Supplied information ->
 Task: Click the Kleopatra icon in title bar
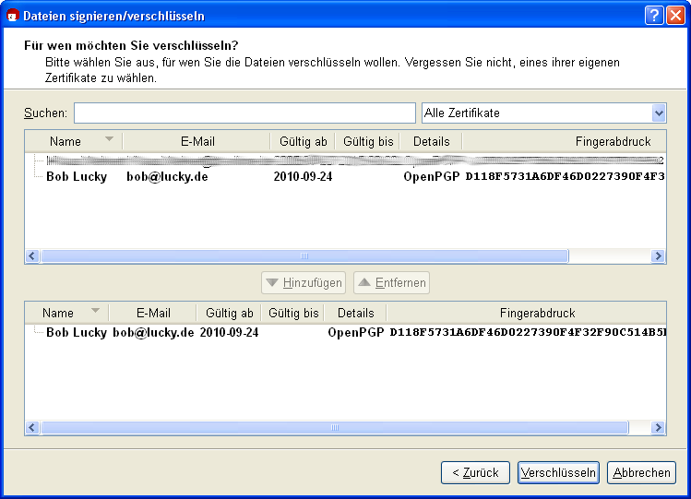[x=13, y=16]
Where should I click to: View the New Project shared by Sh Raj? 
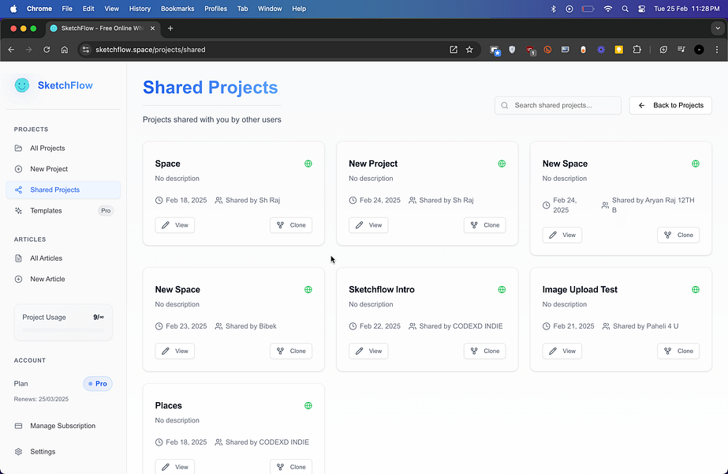pos(368,225)
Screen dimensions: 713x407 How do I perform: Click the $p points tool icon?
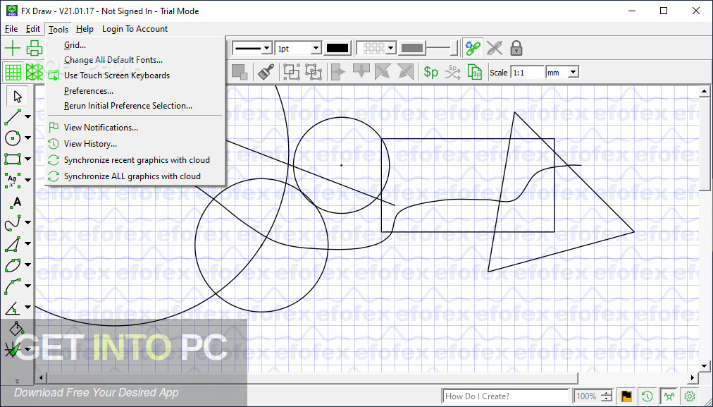pos(430,71)
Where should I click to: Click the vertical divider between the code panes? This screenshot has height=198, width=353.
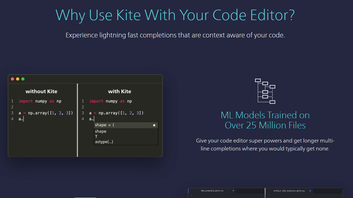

Problem to work on -> Output nothing but the lines from the line with "Screen dimensions: 713x407" through the last line of the material above, please, word for word and without the pictures.

Problem solution ->
Screen dimensions: 713x407 How do I perform: Click the $p points tool icon?
pos(430,71)
Where should I click to: Click the vertical divider between the code panes? This screenshot has height=198, width=353.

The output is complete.